Depeche Mode - Enjoy The Silence - Lyrics Meaning
"Enjoy The Silence" is perhaps Depeche Mode's most recognized single. The song cracked the Top 10 in both the United States and United Kingdom in 1990. It was also named Best British Single at the 1991 Brit Awards. A 2004 remix also charted high in the U.K. singles charts and the U.S. dance music charts.
Fans have always heavily debated the lyrical narrative of the song. Most fans read the lyrics as a message of ravenous passion or love. Two people so connected at a moment in time that words do more harm than good. A belief that the intense feeling of pleasure and pain is the personification of a life lived to its fullest. And words are generally meaningless, forgettable, and sometimes harmful.
There is also the camp that believes that the lyrics describe an addict's hunger to feed their addiction. Singer Dave Gahan went through a well-publicized heroin addiction that nearly killed him at the peak of the band's popularity. Here the idealistic lyric of "All I ever wanted, All I ever needed, Is here in my arms" is thought to be a reference to shooting up heroin. "Enjoy The Silence" is a description of the high.

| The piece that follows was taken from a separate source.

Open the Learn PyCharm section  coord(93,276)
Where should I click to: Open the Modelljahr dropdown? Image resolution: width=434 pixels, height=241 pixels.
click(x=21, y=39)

The problem with this latter viewpoint is the song was written, not by Gahan, but by principal Depeche Mode songwriter Martin Gore. While Gore has likely struggled with his own, less publicized, addictions- his lyrics typically touch upon dark romanticism and relationships. He prefers writing abstract songs in which people can attach their own meaning to. He has been known to write lyrics mindful that Gahan would be singing them, however, in this case, Gore originally wrote the song as a piano ballad with himself on vocals. The album's producer coerced Gore to pick up the tempo and put Gahan on vocals. Gore fought very hard for his song but eventually conceded, paving the way for one of the band's greatest singles.